Akinbiyi’s early links to the camps of the great Obafemi Awolowo and Lateef Jakande, Awo’s acolyte, placed the Ibadan prince in the ideological cauldron that served to brew a disciple who on his own continued to shape himself, first from what was passed to him by the masters, and later from what he gained by diligent study of the Nigerian political environment. The progressive camp in the society will feel the absence of Baba Akinbiyi because his professional exploits were interpreted, correctly in my view, as the outgrowth of his intercourse with politics. His position, as I gathered in many discussions with him, was that journalism, or any other profession, should be an avenue to serve society. So, when there was a political crisis in the Western Region that displaced his hero, Awo, Akinbiyi left WNTV. The emerging atmosphere threatened the concept of marrying ideology and profession. There must be a union of the twain to allow for perfect professional service to the people. So in 1964, he dashed to Lagos, where he applied his experience at the premier TV station to work in the Nigerian Television Service at Victoria Island. That, again, was history for Akinbiyi. He would go on to be at the centre of the formation of Nigerian Television Authority Network News.

That didn’t last. Akinbiyi wasn’t getting ideological fulfilment in his work at NTA, owned by a conservative government at the centre. Jakande, his old friend, had become the governor of Lagos State in the Second Republic in Lagos. Seeking to break the propaganda monopoly of the central government as well as use the media to publicise the great socioeconomic strides in Lagos, Jakande brought in Akinbiyi to establish the leveler Lagos Television, LTV 8. It was a leveler because other states followed suit and opened their own stations, ushering in a level ground for TV broadcast. The federal government was no longer on the high horse we all looked up to in the industry.
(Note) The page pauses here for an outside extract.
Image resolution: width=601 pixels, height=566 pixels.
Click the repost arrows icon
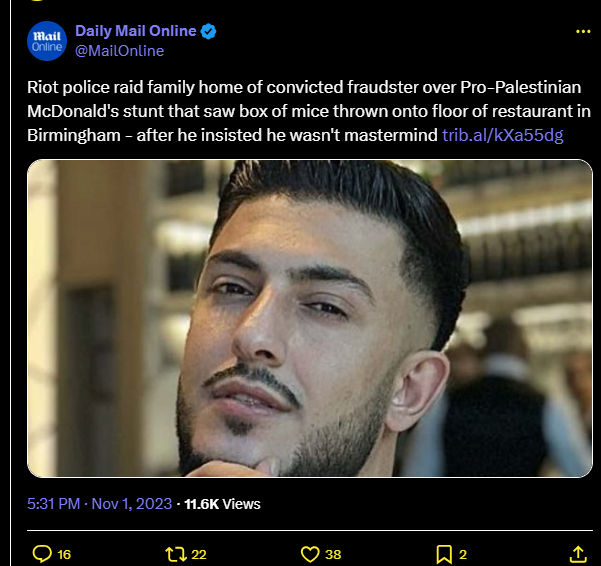[176, 553]
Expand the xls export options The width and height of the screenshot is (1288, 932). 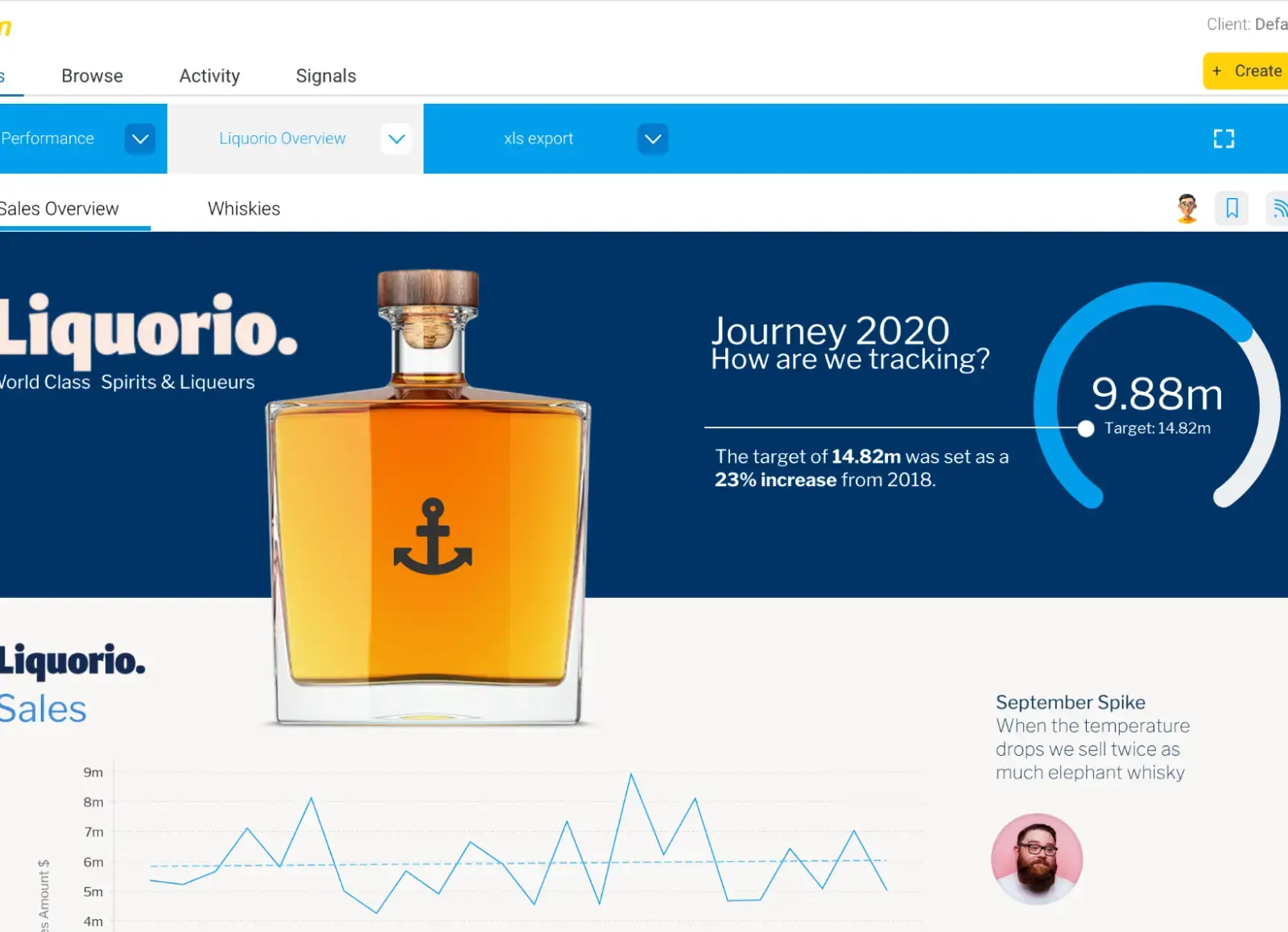(652, 138)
How did Jakande and Akinbiyi develop such an intimate bond? Once, Akinbiyi had left Lagos to interview Jakande in Ibadan. The latter was working on a script he couldn’t abandon to attend to Akinbiyi, who was kept waiting for five hours. The interview finally commenced at 1am! Akinbiyi impressed Jakande, himself a journalist of no trifling note, who knew how to weigh a reporter through his capacity to endure or manage seeming rejection by the ‘prey’.

In his lifetime Akinbiyi followed tradition, standing on journalism to look into his environment. He didn’t suffer any prismatic disorder to blur his vision. A nationalist until he died, Akinbiyi never supported the strident calls that Nigeria should break up. He coined the term ‘emirate north’ to describe the cabal responsible for the problems of Nigeria. He argued this group would be neutralized only if Nigeria is restructured to let the regions operate with a severely enervated centre.

I did say at the opening of this tribute that there are those who would celebrate the passage of Jide Akinbiyi, even when we mourn.They are those, like me, who have sat at his feet and received an exceptional experience of history. He would speak of journalistic trips. He would tell you of meetings he had with great personalities: Awo, Nnamdi Azikiwe, Jakande, Kwame Nkrumah, Anthony Enahoro etc. He would tell you that his country began sinking when the weight of the military was added to the ship of state.

Sadly, Baba Akinbiyi didn’t complete a book he began writing in old age to document the story of Nigeria and the roles of some of these nationalists along with his interpretations of their actions and how they could help repair the gravely battered polity now on a cusp overlooking an abyss.

The country will miss Prince Edward Olajide Akinbiyi!
Ojewale is a writer in Ota, Ogun State.